Sublists in Prolog(without recognizing the empty list)

Question

I want to create a predicate in Prolog which will check if a list A is a sublist of a list B. Moreover I do not want my program to consider an empty list as a subset of another one.

E.g. included_list([1,4],[1,2,3,4,5]). true. included_list([2,3],[1,2,3,4,5]). true. included_list([1,6],[1,2,3,4,5]). false. included_list([],[1,2,3,4,5]). false. and so on...

So, I have written the following code so far:

member(X,[X|Tail]).
member(X,[Head|Tail]):- member(X,Tail).

included_list([X],_).
included_list([Head|Tail],List):- member(Head,List), included_list(Tail,List).

But the above code seems to be wrong, because in one specific case it throws true, instead of throwing wrong. I wish I'd made it clear having presented the following screenshot:

As you might have noticed the fifth(5th) sentence gives true, instead of wrong. That is, when I write a sentence of the form:

included_list([x,y],[w,x,v,z]).

whereas only x is included in the second list(and not y) the program gives me true(and this is wrong).

In general, if the first argument of the first list is included in the second list then, no matter if the rest of the former are included in the latter, the program gives me true.

In any other case the program gives me the right result(true or false).

What do I do wrong?

I will be waiting for your answers!

Thank you in advance!

Answer 1

In this answer we let meta-predicate maplist/2 handle recursion and define:

all_included(Sub, Es) :-
   same_length(Es, Xs),
   Sub = [_|_],                     % minimum length: 1
   append(_, Sub, Xs),              % maximum length: as long as `Es`
   maplist(list_member(Es), Sub).

Let's run the queries the OP gave! First up, use-cases we expect to succeed:

?- member(Xs, [[1,4],[2,3],[2,3,5],[3,4]]), all_included(Xs, [1,2,3,4,5]).
   Xs = [1,4]
;  Xs = [2,3]
;  Xs = [2,3,5]
;  Xs = [3,4]
;  false.

Next up, some use-cases we expect to fail:

?- member(Xs, [[],[2,6],[1,6]]), all_included(Xs, [1,2,3,4,5]).
false.

?- all_included([3,5], [1,2,5]).
false.

Answer 2

Your problem is the first clause of included_list/2. This:

included_list([X], _).

What does it mean? It means, "If the first argument is a list with one element, succeed, ignoring the second argument."
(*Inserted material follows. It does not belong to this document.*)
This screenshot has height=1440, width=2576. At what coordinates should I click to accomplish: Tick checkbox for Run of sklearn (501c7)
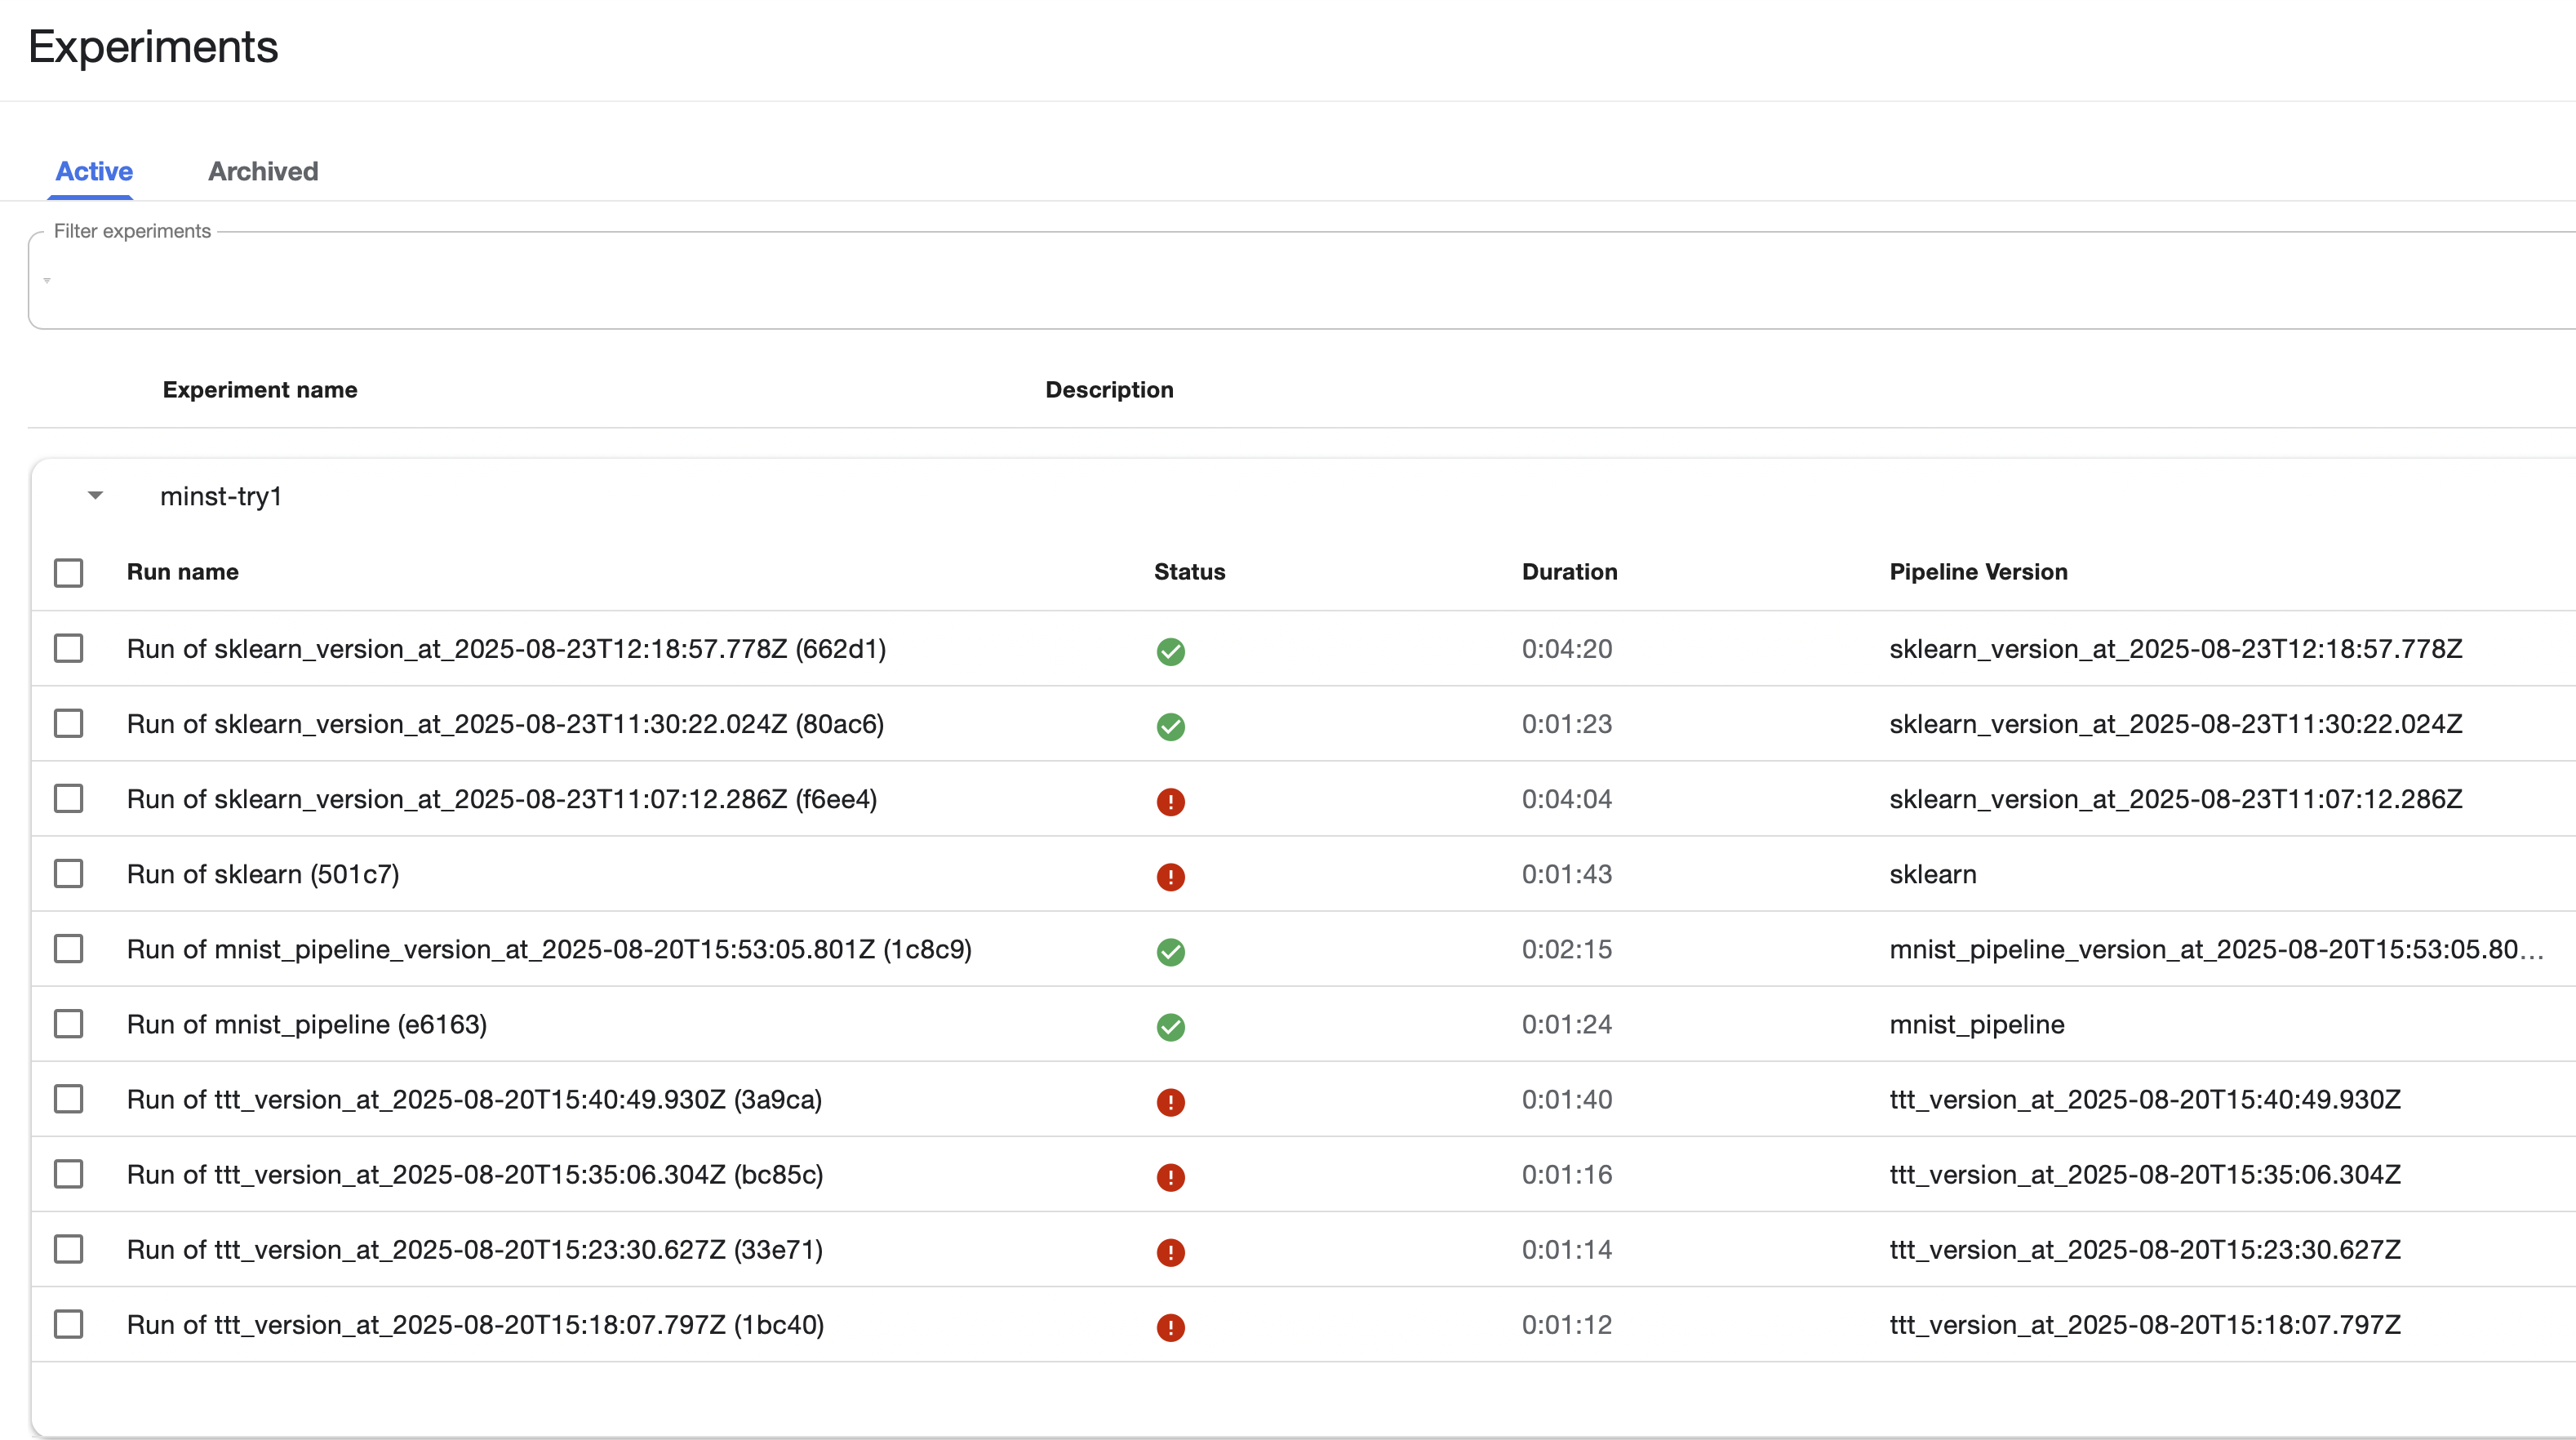(68, 873)
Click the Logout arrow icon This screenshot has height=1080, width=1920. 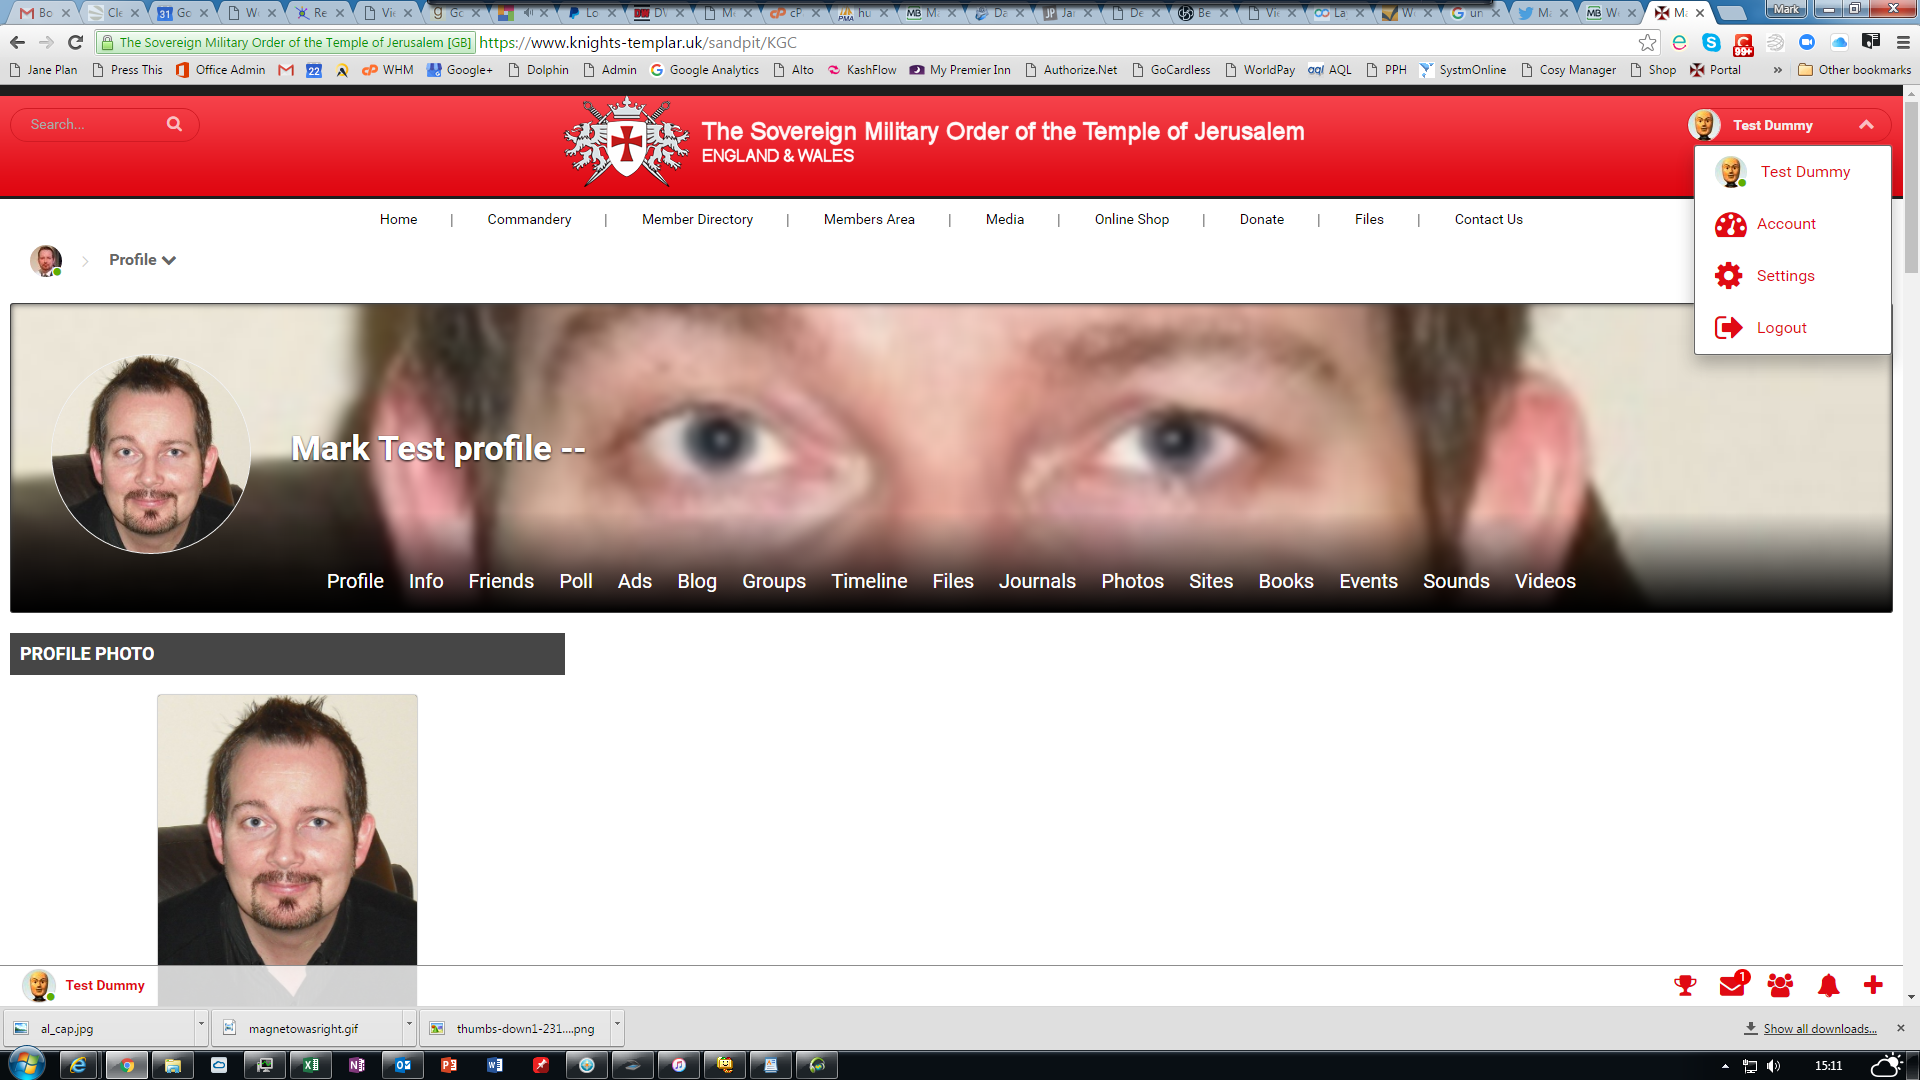pyautogui.click(x=1729, y=328)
A short aside: if you would not ignore compiler warnings, you would have caught this mistake already. You should get a loud and clear "Singleton variable" warning, hinting that the code you have written does not do what you think it does.

What you actually mean is more along the lines of:

subset_list([X|Xs], Ys) :-
    subset_list_1(Xs, X, Ys).

subset_list_1([], X, Ys) :-
    member(X, Ys).
subset_list_1([X|Xs], X0, Ys) :-
    member(X0, Ys),
    subset_list_1(Xs, X, Ys).

But I don't know why you don't simply use the available subset/2, and simply add a requirement that the subset is not an empty list:

subset_list(Subset, List) :-
    Subset = [_|_], % a list with at least one element
    subset(Subset, List).

Despite what the documentation claims, the second argument to subset/2 does not have to be a true "set", but it does expect that both lists are ground (do not contain any free variables). You can see the source code here.